Do you think they did enough to win over undecided voters or Trump supporters, or were they just focused on turning out their own base?

Gary Peters

I don’t think there was much of an effort in persuasion. The one thing that definitely was lacking, though, was a clear and consistent message. Their argument was primarily that Donald Trump didn’t have the temperament to be commander in chief, and how could you support a guy who said all the horrible things that he did? Which was all accurate, and it’s true; I don’t understand how people can support someone given the way he conducted his campaign. But you have to have more than a negative message. You also have to have some very positive, aspirational message, and that was not as strong as it should have been in Michigan.

Yochi Dreazen

It seems like Trump had two main talking points that he just kept saying again and again and again, especially when he was in Michigan: one, that he’d kill TPP, and two, telling union members that [Clinton] takes them for granted, is off living in her bubble, and she doesn’t actually understand what their lives are like. Were those what union members were hearing?

Gary Peters

Trump’s talk about TPP was certainly important for union members who have been impacted by trade deals. We have seen the erosion of jobs and employment in Michigan. The trade deals, the way they have been written in the past, have really hurt many workers here, so that message has certainly resonated very powerfully. Secretary Clinton said that she would not support TPP, but my personal experience in union halls is that a lot of people didn’t believe her.

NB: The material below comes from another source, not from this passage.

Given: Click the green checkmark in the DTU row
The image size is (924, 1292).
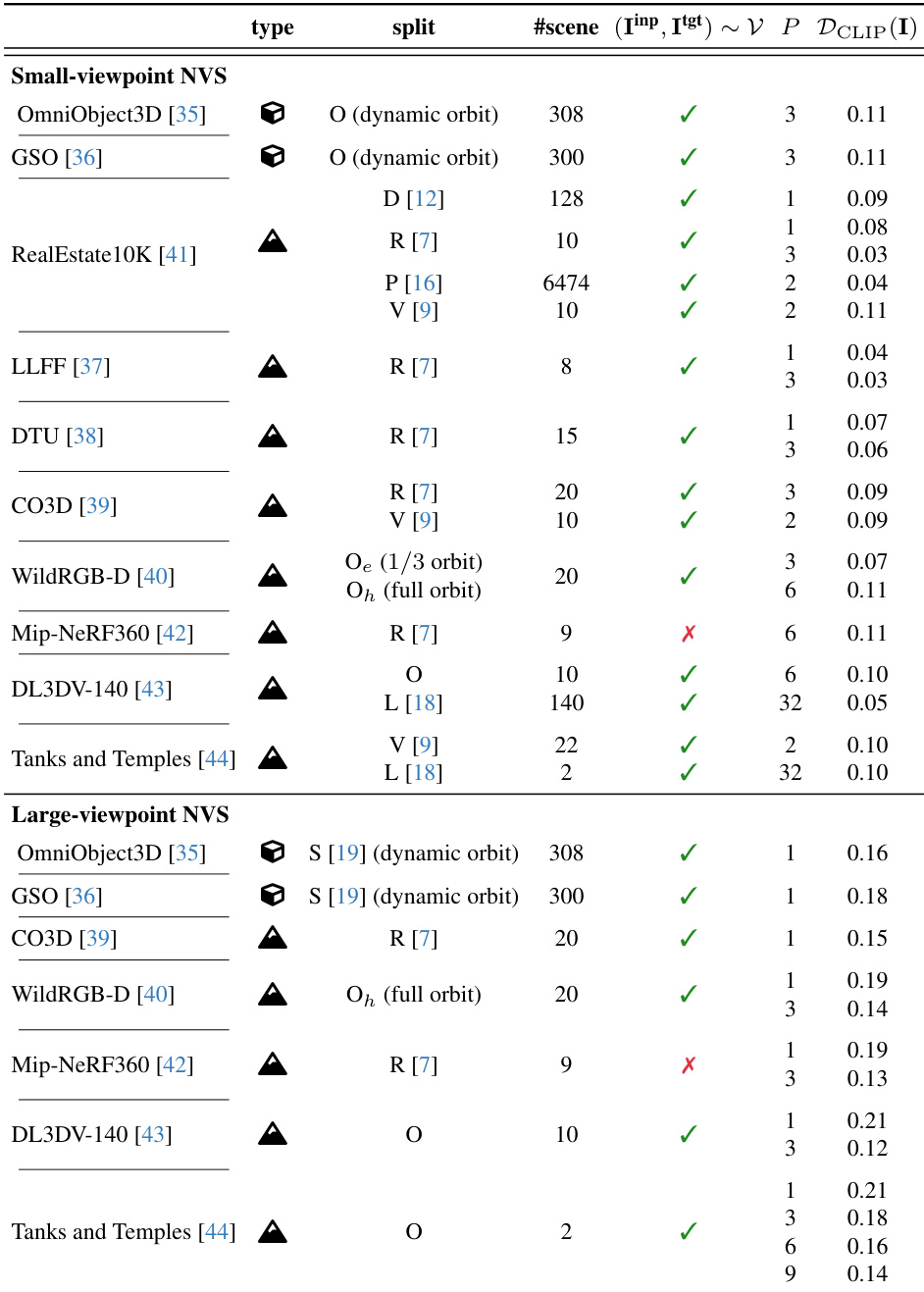Looking at the screenshot, I should pos(689,437).
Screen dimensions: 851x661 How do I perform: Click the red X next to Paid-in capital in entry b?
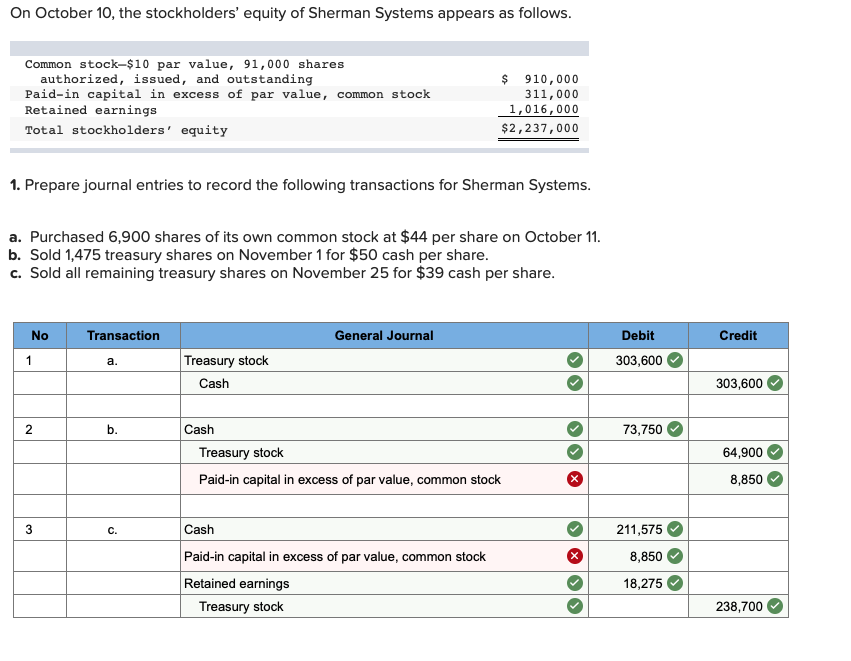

Part of the reason that she didn’t have much credibility with some union members is that her husband was a supporter of NAFTA, and there’s strong negative feelings about NAFTA in union halls across the state. The fact that her husband pushed NAFTA made it difficult for her to put out a message that she too would be opposed to these kinds of trade deals in the future.

Yochi Dreazen

Before the election, were the union leaders telling you what we now know, that their members weren’t enthusiastic about Clinton and that you shouldn’t take their votes for granted? That there is a break for Trump?

Gary Peters

Yeah, they had concerns. The kind of input I got from union leaders was they thought there was a problem, but they didn’t how big it was because the Trump supporters weren’t really vocal about it. It’s not like they were coming out saying, “We’re voting for Trump.” What the union leaders were seeing, though, was a real enthusiasm gap. Trump would do these huge rallies, and then Clinton would do events that didn’t get all that many people.

Yochi Dreazen

Let me circle back for a second to your point at the outset, that Michigan is wrongly seen as a blue state. Do you get a sense that Trump was able to tap into something future Republicans will use as a playbook, or that he was just uniquely well suited on trade and economics and she was, in some ways, uniquely poorly suited?

Gary Peters

I believe it will be a one-off. I’ve got to put this in perspective too. It’s important to note that he won by 10,700 votes, which is a pretty narrow margin. In Michigan, we have roughly 6,800 precincts. That means he got a little more than one vote per precinct [more] than she did. If 5,000 people had changed their minds, it would have gone the other way.

“Trump would do these huge rallies, and then Clinton would do events that didn’t get all that many people”

My hope is that this will be a wake-up call to the national Democratic Party and the supporters that Michigan cannot be taken for granted. When I was running for the Senate in 2014, my personal experience was that people would be, “Gary, Michigan’s a blue state. You’re fine. Don’t worry.” I was like, “No. You cannot take your eye off the bat.” You have to be engaged and have to have the resources to make sure you get out a strong, persuasive message.

I would say to 2018 and 2020 folks that Michigan is a state where you’ve got to run a strong campaign. It’s got to be heavily focused on an aspirational economic message. This is not a solid blue state by any stretch of the imagination.